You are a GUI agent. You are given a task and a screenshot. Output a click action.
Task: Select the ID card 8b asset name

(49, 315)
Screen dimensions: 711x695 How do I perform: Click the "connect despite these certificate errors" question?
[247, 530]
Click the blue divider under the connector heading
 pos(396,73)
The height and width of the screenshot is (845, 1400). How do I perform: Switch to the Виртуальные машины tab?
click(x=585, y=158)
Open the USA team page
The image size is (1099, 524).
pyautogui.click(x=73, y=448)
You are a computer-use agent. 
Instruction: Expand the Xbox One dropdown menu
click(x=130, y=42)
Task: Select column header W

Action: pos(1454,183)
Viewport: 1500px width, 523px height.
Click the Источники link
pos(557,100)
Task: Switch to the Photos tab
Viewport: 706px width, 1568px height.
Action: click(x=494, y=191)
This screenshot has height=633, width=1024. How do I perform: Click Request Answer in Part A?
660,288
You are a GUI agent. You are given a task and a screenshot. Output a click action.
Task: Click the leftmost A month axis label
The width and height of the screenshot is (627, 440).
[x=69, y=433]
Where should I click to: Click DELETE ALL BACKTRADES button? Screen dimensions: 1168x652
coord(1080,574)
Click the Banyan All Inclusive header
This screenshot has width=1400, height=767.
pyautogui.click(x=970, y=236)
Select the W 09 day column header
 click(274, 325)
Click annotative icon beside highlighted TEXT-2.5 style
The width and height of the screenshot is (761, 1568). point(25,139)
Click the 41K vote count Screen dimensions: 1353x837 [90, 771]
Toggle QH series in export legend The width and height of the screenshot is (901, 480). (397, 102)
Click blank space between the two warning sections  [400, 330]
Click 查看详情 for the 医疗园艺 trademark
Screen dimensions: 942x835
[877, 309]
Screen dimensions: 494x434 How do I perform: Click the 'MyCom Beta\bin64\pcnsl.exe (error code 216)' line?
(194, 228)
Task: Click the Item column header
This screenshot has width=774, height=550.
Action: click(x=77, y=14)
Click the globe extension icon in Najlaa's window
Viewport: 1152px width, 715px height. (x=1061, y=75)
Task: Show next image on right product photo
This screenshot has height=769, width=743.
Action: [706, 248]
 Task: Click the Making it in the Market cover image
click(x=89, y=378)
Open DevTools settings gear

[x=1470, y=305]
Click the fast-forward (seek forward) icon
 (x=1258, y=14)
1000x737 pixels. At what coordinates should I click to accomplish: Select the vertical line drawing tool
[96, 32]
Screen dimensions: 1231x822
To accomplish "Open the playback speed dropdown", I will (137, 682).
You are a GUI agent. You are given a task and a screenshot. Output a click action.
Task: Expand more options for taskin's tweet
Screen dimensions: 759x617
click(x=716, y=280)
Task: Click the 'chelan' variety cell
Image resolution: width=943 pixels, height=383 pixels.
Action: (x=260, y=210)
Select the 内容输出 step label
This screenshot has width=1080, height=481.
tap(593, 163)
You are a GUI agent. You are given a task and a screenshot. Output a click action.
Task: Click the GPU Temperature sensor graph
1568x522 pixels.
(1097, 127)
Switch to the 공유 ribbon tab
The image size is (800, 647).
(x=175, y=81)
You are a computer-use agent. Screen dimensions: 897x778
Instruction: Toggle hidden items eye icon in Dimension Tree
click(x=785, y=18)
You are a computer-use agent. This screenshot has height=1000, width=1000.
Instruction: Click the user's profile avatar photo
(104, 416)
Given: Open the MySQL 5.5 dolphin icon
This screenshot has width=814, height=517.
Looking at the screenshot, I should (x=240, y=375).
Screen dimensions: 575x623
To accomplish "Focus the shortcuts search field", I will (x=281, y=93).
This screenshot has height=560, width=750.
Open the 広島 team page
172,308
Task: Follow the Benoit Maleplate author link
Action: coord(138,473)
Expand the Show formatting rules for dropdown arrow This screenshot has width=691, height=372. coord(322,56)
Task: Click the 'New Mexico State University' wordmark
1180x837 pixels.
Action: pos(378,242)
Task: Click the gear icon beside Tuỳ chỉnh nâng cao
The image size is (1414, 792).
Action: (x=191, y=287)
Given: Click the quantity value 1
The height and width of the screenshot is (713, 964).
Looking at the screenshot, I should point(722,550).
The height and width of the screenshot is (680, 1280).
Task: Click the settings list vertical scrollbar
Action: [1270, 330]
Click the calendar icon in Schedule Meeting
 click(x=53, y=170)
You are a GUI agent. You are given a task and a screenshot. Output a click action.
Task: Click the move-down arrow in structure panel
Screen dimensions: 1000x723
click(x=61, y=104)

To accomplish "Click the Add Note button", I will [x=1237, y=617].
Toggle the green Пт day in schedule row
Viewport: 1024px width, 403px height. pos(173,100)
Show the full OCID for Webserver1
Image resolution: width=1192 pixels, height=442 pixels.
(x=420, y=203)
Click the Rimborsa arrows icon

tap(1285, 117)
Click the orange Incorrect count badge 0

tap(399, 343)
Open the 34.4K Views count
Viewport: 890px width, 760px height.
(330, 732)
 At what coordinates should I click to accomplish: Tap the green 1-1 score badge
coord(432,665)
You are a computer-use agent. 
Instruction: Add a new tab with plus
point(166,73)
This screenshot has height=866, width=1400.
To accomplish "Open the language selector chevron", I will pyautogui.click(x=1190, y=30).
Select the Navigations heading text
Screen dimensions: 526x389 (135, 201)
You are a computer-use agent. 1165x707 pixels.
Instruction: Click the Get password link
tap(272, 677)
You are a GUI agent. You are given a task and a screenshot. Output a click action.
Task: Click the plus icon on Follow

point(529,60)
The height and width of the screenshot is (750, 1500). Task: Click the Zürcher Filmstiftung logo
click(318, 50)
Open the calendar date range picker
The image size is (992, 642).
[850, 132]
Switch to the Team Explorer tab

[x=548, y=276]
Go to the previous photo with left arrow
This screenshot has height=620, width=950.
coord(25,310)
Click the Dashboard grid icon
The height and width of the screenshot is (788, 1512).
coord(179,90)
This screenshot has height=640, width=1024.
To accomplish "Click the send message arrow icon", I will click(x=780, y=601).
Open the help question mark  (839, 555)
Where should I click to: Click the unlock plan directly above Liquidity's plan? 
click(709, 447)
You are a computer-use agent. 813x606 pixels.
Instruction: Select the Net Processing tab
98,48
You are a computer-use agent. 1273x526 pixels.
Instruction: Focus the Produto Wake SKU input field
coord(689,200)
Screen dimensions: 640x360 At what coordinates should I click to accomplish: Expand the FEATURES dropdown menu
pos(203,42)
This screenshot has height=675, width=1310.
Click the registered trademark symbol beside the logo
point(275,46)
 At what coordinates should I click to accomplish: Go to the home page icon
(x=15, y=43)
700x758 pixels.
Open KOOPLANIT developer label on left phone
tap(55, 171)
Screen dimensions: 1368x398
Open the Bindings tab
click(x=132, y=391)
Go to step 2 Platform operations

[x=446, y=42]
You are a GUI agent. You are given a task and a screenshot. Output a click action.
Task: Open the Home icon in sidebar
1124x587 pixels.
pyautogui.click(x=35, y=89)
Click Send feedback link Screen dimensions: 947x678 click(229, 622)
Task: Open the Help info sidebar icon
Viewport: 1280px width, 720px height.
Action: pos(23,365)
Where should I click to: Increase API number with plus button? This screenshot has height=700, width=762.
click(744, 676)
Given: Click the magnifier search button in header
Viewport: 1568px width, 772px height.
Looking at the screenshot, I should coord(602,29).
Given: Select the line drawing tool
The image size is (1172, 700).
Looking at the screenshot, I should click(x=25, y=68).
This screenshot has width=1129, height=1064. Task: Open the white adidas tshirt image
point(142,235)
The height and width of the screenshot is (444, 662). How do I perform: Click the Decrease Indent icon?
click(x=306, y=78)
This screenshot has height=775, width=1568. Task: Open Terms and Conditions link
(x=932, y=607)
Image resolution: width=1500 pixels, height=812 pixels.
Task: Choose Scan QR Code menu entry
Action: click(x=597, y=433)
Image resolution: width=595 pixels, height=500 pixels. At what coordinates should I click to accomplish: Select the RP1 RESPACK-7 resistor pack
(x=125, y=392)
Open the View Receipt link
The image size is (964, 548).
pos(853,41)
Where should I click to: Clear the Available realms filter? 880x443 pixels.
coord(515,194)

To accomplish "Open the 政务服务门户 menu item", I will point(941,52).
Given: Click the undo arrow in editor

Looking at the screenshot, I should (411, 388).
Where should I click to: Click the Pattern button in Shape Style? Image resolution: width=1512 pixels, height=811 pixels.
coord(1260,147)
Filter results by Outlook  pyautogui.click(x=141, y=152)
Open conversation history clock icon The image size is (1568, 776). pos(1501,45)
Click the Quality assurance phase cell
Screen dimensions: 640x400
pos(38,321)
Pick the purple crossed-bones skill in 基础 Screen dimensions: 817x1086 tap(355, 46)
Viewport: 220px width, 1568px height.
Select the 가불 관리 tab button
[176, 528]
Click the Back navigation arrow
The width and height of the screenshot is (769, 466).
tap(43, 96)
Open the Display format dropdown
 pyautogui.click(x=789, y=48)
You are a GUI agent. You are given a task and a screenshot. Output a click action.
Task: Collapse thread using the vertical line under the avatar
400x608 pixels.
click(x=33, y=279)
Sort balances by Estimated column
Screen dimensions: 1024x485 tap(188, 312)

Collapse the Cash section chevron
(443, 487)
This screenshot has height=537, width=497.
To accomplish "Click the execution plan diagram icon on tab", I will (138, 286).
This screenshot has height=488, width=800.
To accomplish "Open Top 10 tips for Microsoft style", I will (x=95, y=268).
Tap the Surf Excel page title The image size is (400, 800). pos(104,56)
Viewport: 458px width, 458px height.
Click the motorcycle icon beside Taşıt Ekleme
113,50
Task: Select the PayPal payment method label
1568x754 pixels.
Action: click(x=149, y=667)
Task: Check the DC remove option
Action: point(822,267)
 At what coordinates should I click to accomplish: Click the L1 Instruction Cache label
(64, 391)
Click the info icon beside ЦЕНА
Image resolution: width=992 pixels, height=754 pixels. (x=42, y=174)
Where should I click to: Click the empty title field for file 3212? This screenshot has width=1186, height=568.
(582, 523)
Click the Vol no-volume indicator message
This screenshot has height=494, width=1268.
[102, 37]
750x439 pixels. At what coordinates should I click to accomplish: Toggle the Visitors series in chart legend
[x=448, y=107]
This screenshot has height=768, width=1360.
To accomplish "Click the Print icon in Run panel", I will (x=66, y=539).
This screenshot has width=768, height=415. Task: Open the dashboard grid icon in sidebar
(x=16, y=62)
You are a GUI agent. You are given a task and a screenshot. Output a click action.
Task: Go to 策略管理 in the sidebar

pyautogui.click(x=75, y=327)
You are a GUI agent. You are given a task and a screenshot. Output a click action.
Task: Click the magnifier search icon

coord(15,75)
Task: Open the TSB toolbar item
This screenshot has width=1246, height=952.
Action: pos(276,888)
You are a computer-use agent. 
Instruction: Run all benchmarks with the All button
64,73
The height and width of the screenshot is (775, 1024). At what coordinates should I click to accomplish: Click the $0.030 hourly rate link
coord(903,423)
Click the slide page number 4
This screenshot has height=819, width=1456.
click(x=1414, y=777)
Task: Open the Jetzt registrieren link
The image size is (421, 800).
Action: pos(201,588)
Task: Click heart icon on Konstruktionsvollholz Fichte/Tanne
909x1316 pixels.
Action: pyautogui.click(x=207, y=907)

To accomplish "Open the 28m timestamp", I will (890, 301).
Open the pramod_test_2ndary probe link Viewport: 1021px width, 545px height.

▬▬▬

■ **GOAL OF THE EXERCISE**: Output should match, line for line, the stretch of the material above from the line holding "Task: Select column header W" through the line holding "Task: Click the 'chelan' variety cell".

■ **RESPONSE TO THE EXERCISE**:
Task: Select column header W

Action: pos(1454,183)
Viewport: 1500px width, 523px height.
Click the Источники link
pos(557,100)
Task: Switch to the Photos tab
Viewport: 706px width, 1568px height.
Action: click(x=494, y=191)
This screenshot has height=633, width=1024. How do I perform: Click Request Answer in Part A?
660,288
You are a GUI agent. You are given a task and a screenshot. Output a click action.
Task: Click the leftmost A month axis label
The width and height of the screenshot is (627, 440).
[x=69, y=433]
Where should I click to: Click DELETE ALL BACKTRADES button? Screen dimensions: 1168x652
coord(1080,574)
Click the Banyan All Inclusive header
This screenshot has width=1400, height=767.
pyautogui.click(x=970, y=236)
Select the W 09 day column header
 click(274, 325)
Click annotative icon beside highlighted TEXT-2.5 style
The width and height of the screenshot is (761, 1568). point(25,139)
Click the 41K vote count Screen dimensions: 1353x837 [90, 771]
Toggle QH series in export legend The width and height of the screenshot is (901, 480). (397, 102)
Click blank space between the two warning sections  [400, 330]
Click 查看详情 for the 医疗园艺 trademark
Screen dimensions: 942x835
[877, 309]
Screen dimensions: 494x434 How do I perform: Click the 'MyCom Beta\bin64\pcnsl.exe (error code 216)' line?
(194, 228)
Task: Click the Item column header
This screenshot has width=774, height=550.
Action: click(x=77, y=14)
Click the globe extension icon in Najlaa's window
Viewport: 1152px width, 715px height. (x=1061, y=75)
Task: Show next image on right product photo
This screenshot has height=769, width=743.
Action: [706, 248]
 Task: Click the Making it in the Market cover image
click(x=89, y=378)
Open DevTools settings gear

[x=1470, y=305]
Click the fast-forward (seek forward) icon
 (x=1258, y=14)
1000x737 pixels. At what coordinates should I click to accomplish: Select the vertical line drawing tool
[96, 32]
Screen dimensions: 1231x822
To accomplish "Open the playback speed dropdown", I will (137, 682).
You are a GUI agent. You are given a task and a screenshot. Output a click action.
Task: Expand more options for taskin's tweet
Screen dimensions: 759x617
click(x=716, y=280)
Task: Click the 'chelan' variety cell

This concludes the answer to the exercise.